The research firm upgraded only three funds and downgraded 22 out of the 60 funds rated. The upgraded funds were BT’s cash management trust, Legg Mason’s Australian bond trust and AMP’s enhanced yield fund. In addition, BT’s newly rated enhanced cash fund came in with five stars. Previously, S&P rated fixed interest managers independently. The research firm believes that doing them as a whole provides a greater degree of relativity in the ratings outcomes. S&P noted that over the past six months there had been a lot of instability at fixed interest firms. “Unlike most other asset classes, staff stability, especially at senior levels, has been extremely strong for some years among fixed interest managers.
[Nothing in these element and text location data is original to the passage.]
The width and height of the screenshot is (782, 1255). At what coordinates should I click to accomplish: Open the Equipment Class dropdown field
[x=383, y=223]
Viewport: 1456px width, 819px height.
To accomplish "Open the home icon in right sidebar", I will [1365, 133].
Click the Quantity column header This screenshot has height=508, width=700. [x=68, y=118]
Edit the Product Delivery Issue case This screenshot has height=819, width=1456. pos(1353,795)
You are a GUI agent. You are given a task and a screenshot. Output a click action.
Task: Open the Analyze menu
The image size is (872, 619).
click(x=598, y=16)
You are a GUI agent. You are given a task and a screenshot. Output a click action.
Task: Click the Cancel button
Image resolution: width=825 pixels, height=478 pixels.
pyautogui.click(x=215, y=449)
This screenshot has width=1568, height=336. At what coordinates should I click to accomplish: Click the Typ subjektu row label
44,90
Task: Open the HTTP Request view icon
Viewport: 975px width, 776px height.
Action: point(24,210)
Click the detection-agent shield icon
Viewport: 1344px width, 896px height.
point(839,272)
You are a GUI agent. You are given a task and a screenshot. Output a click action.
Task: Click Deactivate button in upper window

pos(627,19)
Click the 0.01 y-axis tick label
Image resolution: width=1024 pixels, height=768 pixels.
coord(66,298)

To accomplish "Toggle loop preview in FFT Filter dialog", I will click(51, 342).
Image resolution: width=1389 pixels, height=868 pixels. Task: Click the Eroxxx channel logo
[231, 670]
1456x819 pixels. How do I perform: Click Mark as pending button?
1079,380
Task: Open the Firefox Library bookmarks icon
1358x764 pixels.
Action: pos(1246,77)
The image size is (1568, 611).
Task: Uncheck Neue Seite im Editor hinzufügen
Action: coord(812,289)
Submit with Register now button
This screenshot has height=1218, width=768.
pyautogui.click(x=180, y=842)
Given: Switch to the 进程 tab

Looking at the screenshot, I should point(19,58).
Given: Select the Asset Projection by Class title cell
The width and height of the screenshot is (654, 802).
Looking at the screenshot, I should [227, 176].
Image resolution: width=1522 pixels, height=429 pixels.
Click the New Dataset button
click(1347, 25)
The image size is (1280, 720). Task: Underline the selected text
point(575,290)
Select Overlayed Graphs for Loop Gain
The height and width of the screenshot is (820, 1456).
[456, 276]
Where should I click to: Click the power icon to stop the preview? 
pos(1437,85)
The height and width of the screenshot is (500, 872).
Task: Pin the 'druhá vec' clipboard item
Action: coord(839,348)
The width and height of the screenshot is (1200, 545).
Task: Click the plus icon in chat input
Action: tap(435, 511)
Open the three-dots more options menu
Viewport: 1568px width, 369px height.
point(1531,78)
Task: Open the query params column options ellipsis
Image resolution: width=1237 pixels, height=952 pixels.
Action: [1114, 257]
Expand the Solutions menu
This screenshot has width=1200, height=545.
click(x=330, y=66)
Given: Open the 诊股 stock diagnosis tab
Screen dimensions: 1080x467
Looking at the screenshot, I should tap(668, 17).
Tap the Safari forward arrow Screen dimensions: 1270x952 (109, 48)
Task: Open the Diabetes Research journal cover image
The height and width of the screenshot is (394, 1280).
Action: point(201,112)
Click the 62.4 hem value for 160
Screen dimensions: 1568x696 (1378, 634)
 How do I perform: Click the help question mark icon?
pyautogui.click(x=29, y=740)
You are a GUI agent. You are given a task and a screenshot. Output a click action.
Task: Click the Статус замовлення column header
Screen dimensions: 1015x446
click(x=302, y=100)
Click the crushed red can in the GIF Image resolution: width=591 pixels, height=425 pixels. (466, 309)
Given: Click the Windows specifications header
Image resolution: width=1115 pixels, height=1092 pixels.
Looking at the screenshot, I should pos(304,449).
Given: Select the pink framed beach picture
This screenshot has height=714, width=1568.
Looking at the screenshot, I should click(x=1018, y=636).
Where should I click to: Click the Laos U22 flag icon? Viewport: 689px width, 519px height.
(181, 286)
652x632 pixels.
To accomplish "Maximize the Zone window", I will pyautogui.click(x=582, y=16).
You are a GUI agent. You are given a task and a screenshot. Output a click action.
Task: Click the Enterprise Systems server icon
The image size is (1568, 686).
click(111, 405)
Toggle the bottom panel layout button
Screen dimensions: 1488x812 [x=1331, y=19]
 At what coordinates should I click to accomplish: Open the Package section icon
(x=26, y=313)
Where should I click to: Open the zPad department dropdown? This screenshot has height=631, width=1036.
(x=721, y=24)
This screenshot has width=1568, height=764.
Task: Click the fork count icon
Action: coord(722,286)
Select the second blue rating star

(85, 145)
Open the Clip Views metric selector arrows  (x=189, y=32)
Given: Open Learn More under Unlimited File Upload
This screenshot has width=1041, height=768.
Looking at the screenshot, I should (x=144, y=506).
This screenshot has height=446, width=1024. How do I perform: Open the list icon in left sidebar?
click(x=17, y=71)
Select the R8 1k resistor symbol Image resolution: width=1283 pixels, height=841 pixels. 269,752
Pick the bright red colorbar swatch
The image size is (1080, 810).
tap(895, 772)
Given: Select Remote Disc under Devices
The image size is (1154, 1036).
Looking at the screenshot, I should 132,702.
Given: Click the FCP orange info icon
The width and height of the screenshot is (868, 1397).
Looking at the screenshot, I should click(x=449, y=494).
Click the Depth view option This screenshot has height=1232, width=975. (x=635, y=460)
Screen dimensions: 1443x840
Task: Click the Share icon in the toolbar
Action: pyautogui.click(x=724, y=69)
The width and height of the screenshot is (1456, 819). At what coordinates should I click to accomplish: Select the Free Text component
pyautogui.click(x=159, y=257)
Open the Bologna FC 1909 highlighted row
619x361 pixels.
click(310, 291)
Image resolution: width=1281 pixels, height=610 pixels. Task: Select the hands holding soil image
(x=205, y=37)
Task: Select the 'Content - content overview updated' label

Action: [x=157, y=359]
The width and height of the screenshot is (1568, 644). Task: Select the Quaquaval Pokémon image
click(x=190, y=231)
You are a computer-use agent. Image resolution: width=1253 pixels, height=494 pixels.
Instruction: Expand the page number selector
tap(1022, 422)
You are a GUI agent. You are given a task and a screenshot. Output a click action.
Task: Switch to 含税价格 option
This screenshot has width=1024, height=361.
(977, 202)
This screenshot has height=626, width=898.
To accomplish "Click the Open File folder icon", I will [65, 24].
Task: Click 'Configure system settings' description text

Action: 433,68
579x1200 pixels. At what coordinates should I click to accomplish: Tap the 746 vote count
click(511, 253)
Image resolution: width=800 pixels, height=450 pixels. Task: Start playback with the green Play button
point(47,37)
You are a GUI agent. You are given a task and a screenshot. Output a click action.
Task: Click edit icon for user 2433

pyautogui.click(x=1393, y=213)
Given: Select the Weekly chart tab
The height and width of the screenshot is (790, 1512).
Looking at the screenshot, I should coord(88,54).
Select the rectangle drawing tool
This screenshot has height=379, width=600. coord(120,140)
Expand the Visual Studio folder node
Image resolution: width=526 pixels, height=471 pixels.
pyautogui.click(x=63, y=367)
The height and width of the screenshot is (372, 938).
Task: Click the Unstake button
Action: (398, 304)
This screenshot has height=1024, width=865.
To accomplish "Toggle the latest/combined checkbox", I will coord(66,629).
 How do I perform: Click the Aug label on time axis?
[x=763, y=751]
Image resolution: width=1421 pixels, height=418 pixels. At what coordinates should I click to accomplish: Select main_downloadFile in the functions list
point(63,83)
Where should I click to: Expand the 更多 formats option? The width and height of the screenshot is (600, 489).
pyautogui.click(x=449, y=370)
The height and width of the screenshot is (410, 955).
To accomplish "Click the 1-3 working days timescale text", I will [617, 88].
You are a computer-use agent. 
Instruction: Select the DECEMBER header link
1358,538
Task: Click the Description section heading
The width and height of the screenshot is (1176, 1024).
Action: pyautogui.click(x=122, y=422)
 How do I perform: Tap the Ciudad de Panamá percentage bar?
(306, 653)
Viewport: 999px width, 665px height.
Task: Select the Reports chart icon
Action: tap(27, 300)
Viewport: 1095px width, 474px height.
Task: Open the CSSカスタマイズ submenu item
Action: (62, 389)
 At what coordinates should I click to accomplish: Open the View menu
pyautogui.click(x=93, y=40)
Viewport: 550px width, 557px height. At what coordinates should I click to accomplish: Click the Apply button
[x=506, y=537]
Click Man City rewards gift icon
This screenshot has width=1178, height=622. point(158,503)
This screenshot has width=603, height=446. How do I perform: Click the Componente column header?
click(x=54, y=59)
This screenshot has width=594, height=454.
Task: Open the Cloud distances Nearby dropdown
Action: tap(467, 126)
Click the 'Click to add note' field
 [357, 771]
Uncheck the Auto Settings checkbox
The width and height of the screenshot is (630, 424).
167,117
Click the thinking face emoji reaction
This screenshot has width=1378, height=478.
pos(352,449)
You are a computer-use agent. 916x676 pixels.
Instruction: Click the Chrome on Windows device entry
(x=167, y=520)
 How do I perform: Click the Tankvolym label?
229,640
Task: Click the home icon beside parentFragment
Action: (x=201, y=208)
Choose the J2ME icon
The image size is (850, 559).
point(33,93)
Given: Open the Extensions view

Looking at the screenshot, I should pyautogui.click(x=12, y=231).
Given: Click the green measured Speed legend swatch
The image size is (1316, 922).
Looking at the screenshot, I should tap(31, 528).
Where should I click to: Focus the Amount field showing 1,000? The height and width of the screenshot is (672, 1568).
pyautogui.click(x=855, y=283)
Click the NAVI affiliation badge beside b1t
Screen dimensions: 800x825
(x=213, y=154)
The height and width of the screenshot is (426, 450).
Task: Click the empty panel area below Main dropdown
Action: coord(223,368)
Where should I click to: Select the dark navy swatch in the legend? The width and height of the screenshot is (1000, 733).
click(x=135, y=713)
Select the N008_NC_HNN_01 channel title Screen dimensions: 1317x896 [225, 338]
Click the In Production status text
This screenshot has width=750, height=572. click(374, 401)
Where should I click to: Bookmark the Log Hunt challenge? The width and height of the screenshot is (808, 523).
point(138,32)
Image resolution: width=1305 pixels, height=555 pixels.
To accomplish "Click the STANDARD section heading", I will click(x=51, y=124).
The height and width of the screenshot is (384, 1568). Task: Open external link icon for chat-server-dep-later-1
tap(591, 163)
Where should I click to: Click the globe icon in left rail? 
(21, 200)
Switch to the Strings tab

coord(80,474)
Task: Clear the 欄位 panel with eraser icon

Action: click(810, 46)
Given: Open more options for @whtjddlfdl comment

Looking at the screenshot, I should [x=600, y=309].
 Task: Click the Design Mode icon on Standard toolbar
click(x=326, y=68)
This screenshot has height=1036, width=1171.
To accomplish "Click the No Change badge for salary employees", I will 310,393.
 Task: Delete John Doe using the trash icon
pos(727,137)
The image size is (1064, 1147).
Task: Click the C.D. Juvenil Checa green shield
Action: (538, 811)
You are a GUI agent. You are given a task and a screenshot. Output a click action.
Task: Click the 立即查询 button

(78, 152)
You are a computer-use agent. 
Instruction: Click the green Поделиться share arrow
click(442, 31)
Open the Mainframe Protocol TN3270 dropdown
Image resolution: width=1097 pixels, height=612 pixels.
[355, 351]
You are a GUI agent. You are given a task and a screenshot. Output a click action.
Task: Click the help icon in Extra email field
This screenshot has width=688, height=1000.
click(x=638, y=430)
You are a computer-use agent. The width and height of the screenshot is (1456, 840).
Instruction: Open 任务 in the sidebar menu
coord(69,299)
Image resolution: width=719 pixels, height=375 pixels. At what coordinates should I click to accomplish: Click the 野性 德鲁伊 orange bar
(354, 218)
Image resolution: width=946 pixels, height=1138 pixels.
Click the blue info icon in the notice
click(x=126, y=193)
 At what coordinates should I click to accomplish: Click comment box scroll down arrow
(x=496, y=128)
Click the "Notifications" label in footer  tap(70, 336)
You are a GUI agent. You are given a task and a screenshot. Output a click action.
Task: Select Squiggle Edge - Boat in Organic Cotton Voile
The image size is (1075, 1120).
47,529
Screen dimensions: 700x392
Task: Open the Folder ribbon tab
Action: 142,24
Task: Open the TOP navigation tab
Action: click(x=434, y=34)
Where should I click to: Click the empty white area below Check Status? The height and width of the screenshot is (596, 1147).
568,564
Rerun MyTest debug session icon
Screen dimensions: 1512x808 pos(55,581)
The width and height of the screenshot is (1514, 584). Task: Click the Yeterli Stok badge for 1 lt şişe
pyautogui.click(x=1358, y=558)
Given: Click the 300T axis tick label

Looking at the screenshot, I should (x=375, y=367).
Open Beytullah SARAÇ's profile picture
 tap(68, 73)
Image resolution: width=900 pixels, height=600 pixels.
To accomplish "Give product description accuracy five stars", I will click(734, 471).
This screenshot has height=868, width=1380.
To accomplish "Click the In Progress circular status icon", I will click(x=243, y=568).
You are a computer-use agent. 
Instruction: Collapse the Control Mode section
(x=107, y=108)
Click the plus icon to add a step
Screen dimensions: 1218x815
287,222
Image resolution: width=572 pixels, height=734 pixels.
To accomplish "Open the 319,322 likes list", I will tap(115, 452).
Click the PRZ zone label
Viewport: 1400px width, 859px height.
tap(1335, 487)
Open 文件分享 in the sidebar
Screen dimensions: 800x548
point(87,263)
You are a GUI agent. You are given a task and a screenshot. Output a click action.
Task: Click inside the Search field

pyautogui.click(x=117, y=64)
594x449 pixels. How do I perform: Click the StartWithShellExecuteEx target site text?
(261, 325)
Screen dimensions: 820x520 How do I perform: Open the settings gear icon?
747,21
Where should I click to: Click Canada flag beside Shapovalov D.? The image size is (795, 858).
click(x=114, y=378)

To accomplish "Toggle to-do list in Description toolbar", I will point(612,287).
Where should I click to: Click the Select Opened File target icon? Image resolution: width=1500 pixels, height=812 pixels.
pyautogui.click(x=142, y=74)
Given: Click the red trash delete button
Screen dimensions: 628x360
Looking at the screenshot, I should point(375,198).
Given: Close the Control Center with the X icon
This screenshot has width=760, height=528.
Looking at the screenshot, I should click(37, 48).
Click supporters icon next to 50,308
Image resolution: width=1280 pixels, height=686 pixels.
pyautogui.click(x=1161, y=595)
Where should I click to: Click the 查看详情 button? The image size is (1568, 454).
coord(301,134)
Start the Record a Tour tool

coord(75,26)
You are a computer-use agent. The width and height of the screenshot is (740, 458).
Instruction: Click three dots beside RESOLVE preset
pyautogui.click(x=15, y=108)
Interestingly, over the past six months this relative stability has come to an end, with notable departures.” S&P listed PIMCO’s former head of fixed interest, Kumar Palghat, leaving to form his own Challenger-backed boutique, Ross Gustafson leaving Tyndall, where he was head of fixed interest, the entire fixed interest team of Deutsche being acquired by Aberdeen as part of a bigger deal, departure of key global staff at INVESCO resulting in the Australian head, Lachlan Callender moving overseas, the departure of Vanguard’s head of fixed interest, Matthew McCrum. S&P also noted that the strategy of forming partnerships between Australian and international fixed interest managers did not always work out. BT’s relationship with BlackRock and Perennial’s Western Asset fell over after ownership changes.